GIVEN TASK —
Convert the listing below into a JSON list of strings, one string per line, with blank lines omitted. Leave the pictures out of your answer.

+++ GIVEN INFORMATION +++

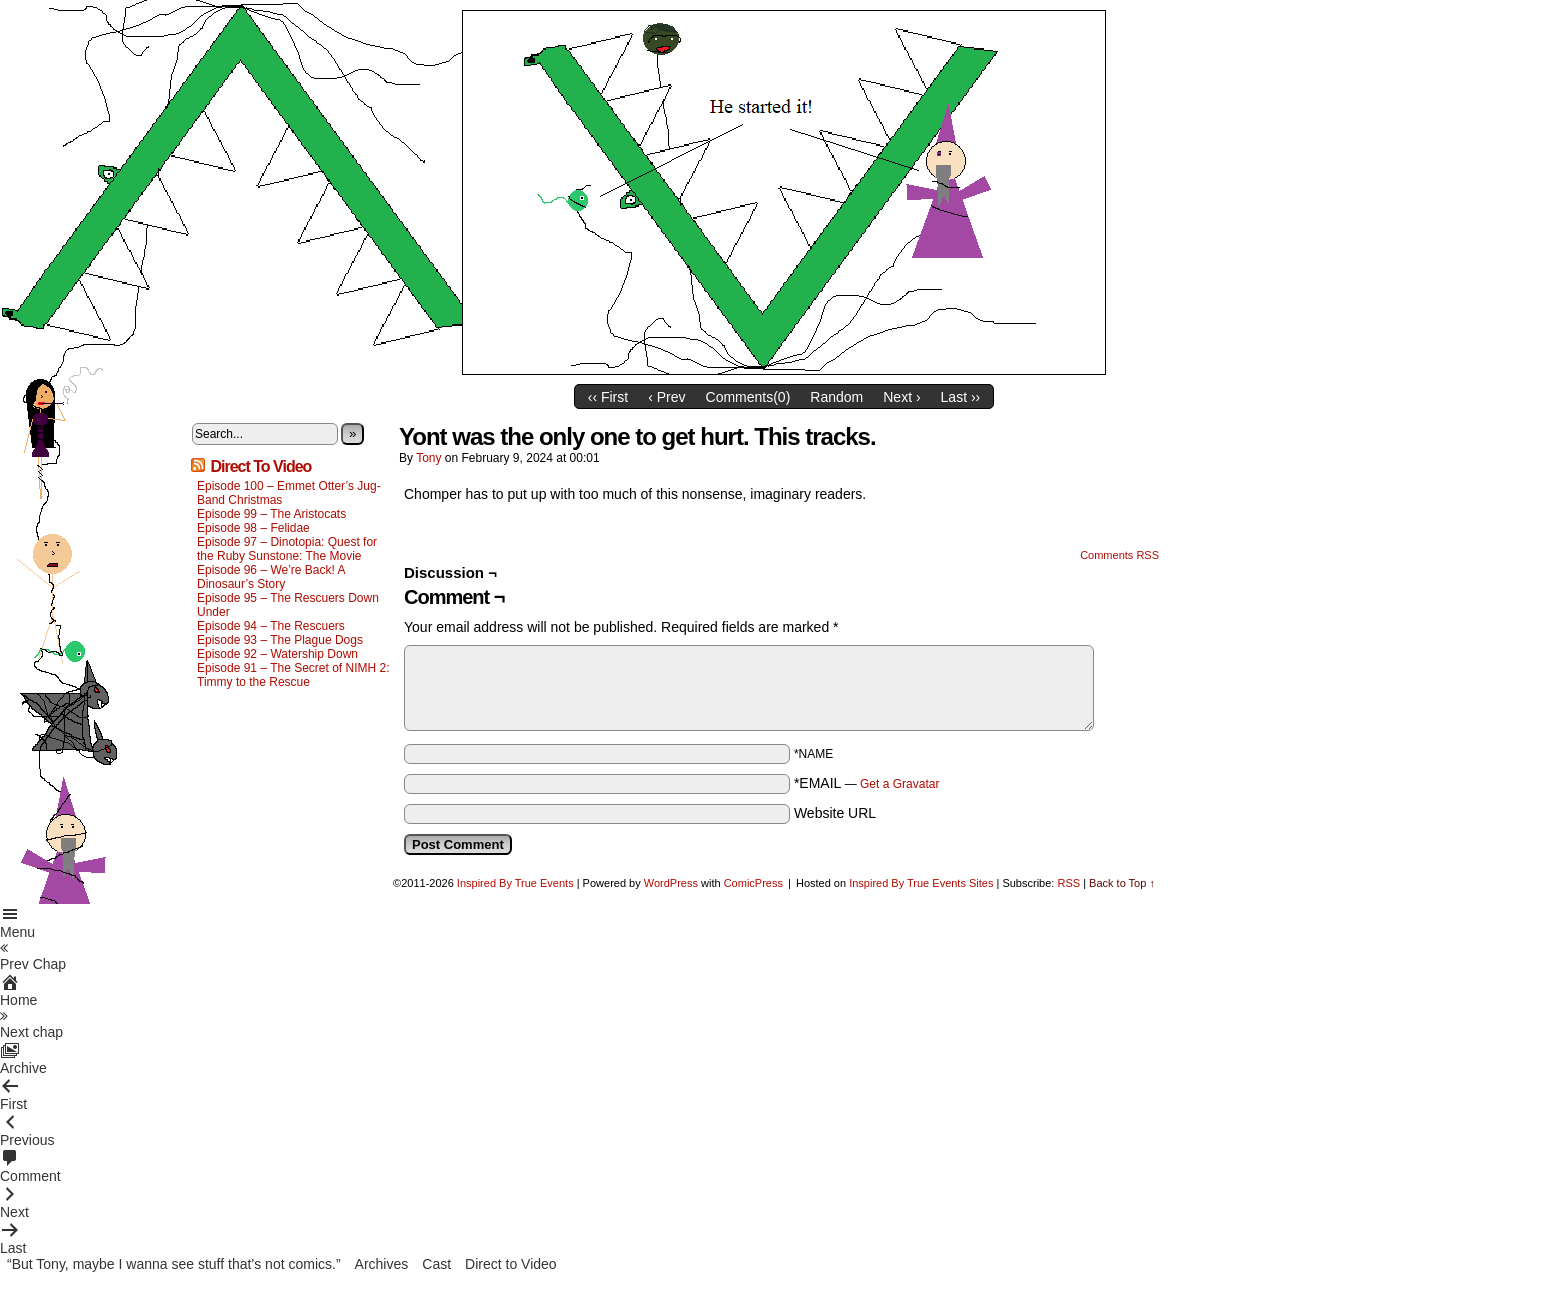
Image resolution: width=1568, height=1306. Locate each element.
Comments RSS (1119, 555)
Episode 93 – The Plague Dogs (280, 640)
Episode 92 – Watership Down (277, 654)
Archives (382, 1264)
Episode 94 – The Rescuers (271, 626)
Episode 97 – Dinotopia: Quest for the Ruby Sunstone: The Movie (287, 549)
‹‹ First (608, 397)
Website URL (835, 813)
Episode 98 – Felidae (253, 528)
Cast (436, 1264)
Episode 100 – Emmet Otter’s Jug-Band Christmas (289, 493)
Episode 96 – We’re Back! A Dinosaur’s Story (271, 577)
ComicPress (753, 883)
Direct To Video (260, 466)
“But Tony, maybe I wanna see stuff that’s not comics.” (174, 1264)
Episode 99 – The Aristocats (271, 514)
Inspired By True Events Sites (921, 883)
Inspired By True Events (515, 883)
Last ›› (961, 397)
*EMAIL (867, 783)
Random (836, 397)
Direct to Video (511, 1264)
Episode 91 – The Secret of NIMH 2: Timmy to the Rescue (293, 675)
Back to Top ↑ (1122, 883)
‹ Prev (666, 397)
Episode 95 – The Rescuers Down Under (288, 605)
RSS (1068, 883)
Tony (428, 458)
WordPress (671, 883)
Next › (901, 397)
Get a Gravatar (899, 784)
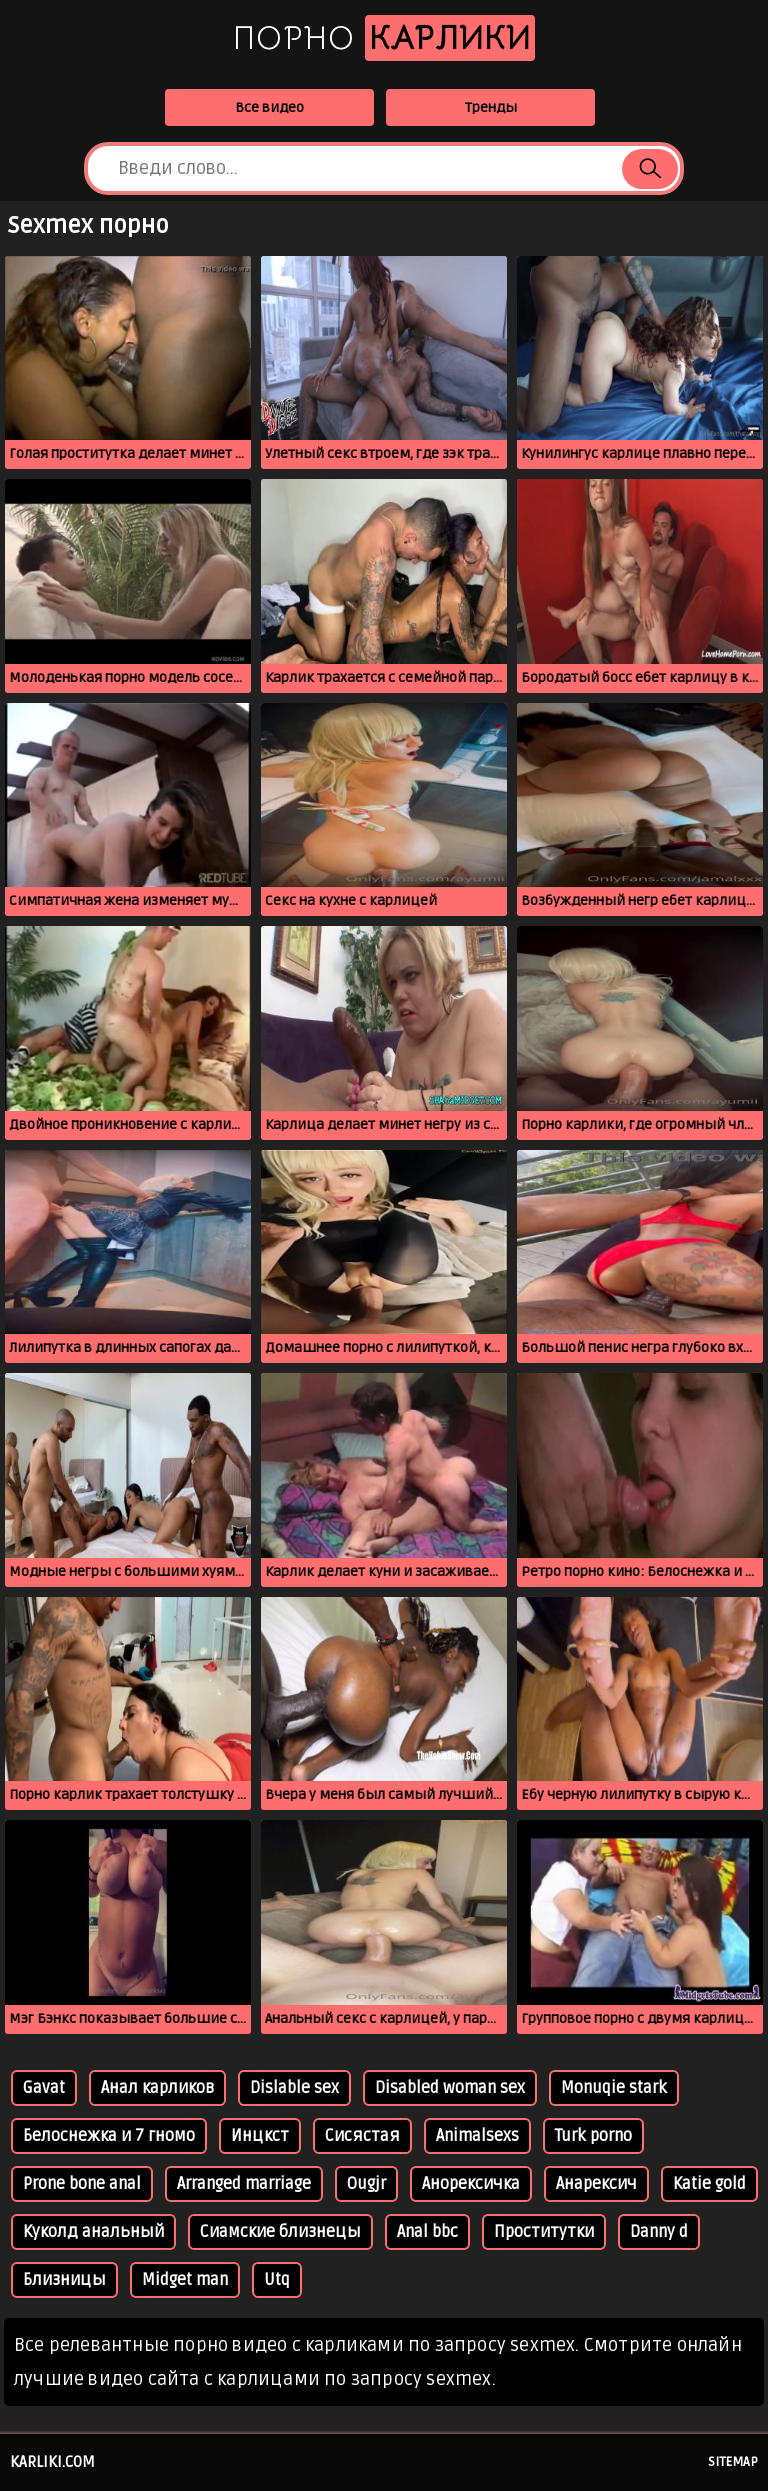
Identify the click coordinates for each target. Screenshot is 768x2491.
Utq (277, 2280)
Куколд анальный (93, 2232)
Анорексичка (471, 2184)
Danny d (659, 2232)
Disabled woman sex (450, 2088)
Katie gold (709, 2184)
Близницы (64, 2280)
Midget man (185, 2280)
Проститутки (544, 2232)
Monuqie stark (614, 2088)
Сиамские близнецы (280, 2232)
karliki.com (52, 2462)
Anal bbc (427, 2232)
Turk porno (593, 2136)
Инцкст (260, 2136)
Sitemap (733, 2462)
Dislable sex (294, 2088)
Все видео (269, 107)
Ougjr (366, 2184)
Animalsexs (477, 2136)
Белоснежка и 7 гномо (109, 2136)
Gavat (44, 2088)
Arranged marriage (244, 2184)
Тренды (491, 107)
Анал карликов (157, 2088)
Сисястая (362, 2136)
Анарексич (596, 2184)
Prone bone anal (82, 2184)
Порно (384, 38)
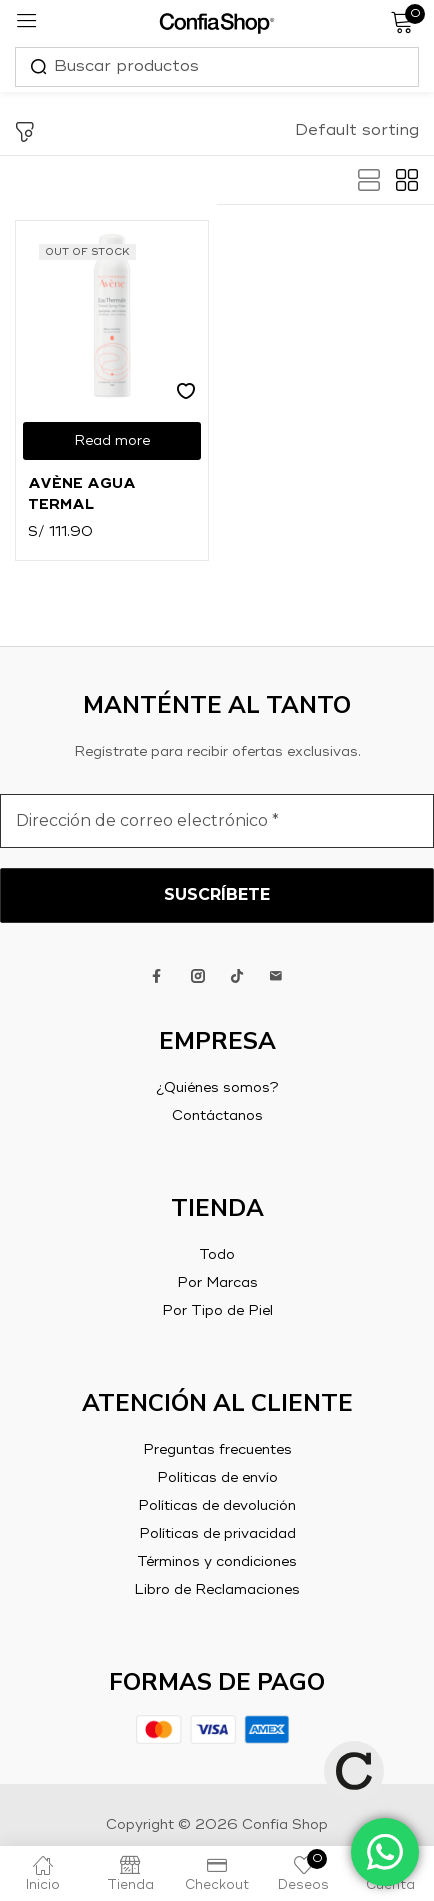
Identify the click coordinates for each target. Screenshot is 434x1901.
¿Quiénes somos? (217, 1088)
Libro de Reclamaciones (217, 1590)
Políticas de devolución (217, 1506)
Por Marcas (217, 1283)
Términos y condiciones (217, 1562)
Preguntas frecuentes (217, 1450)
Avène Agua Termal (82, 494)
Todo (217, 1255)
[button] (357, 131)
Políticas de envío (217, 1478)
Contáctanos (217, 1116)
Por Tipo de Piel (217, 1311)
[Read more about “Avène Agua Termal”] (112, 441)
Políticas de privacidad (217, 1534)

+++

EXERCISE RESPONSE —
[
  "Image resolution: width=1568, height=1306. Locate each element.",
  "Comments RSS (1119, 555)",
  "Episode 93 – The Plague Dogs (280, 640)",
  "Episode 92 – Watership Down (277, 654)",
  "Archives (382, 1264)",
  "Episode 94 – The Rescuers (271, 626)",
  "Episode 97 – Dinotopia: Quest for the Ruby Sunstone: The Movie (287, 549)",
  "‹‹ First (608, 397)",
  "Website URL (835, 813)",
  "Episode 98 – Felidae (253, 528)",
  "Cast (436, 1264)",
  "Episode 100 – Emmet Otter’s Jug-Band Christmas (289, 493)",
  "Episode 96 – We’re Back! A Dinosaur’s Story (271, 577)",
  "ComicPress (753, 883)",
  "Direct To Video (260, 466)",
  "“But Tony, maybe I wanna see stuff that’s not comics.” (174, 1264)",
  "Episode 99 – The Aristocats (271, 514)",
  "Inspired By True Events Sites (921, 883)",
  "Inspired By True Events (515, 883)",
  "Last ›› (961, 397)",
  "*EMAIL (867, 783)",
  "Random (836, 397)",
  "Direct to Video (511, 1264)",
  "Episode 91 – The Secret of NIMH 2: Timmy to the Rescue (293, 675)",
  "Back to Top ↑ (1122, 883)",
  "‹ Prev (666, 397)",
  "Episode 95 – The Rescuers Down Under (288, 605)",
  "RSS (1068, 883)",
  "Tony (428, 458)",
  "WordPress (671, 883)",
  "Next › (901, 397)",
  "Get a Gravatar (899, 784)",
  "Identify the click coordinates for each target. Screenshot is 768x2491.",
  "Utq (277, 2280)",
  "Куколд анальный (93, 2232)",
  "Анорексичка (471, 2184)",
  "Danny d (659, 2232)",
  "Disabled woman sex (450, 2088)",
  "Katie gold (709, 2184)",
  "Близницы (64, 2280)",
  "Midget man (185, 2280)",
  "Проститутки (544, 2232)",
  "Monuqie stark (614, 2088)",
  "Сиамские близнецы (280, 2232)",
  "karliki.com (52, 2462)",
  "Anal bbc (427, 2232)",
  "Turk porno (593, 2136)",
  "Инцкст (260, 2136)",
  "Sitemap (733, 2462)",
  "Dislable sex (294, 2088)",
  "Все видео (269, 107)",
  "Ougjr (366, 2184)",
  "Animalsexs (477, 2136)",
  "Белоснежка и 7 гномо (109, 2136)",
  "Gavat (44, 2088)",
  "Arranged marriage (244, 2184)",
  "Тренды (491, 107)",
  "Анал карликов (157, 2088)",
  "Сисястая (362, 2136)",
  "Анарексич (596, 2184)",
  "Prone bone anal (82, 2184)",
  "Порно (384, 38)",
  "Identify the click coordinates for each target. Screenshot is 434x1901.",
  "¿Quiénes somos? (217, 1088)",
  "Libro de Reclamaciones (217, 1590)",
  "Políticas de devolución (217, 1506)",
  "Por Marcas (217, 1283)",
  "Términos y condiciones (217, 1562)",
  "Preguntas frecuentes (217, 1450)",
  "Avène Agua Termal (82, 494)",
  "Todo (217, 1255)",
  "[button] (357, 131)",
  "Políticas de envío (217, 1478)",
  "Contáctanos (217, 1116)",
  "Por Tipo de Piel (217, 1311)",
  "[Read more about “Avène Agua Termal”] (112, 441)",
  "Políticas de privacidad (217, 1534)"
]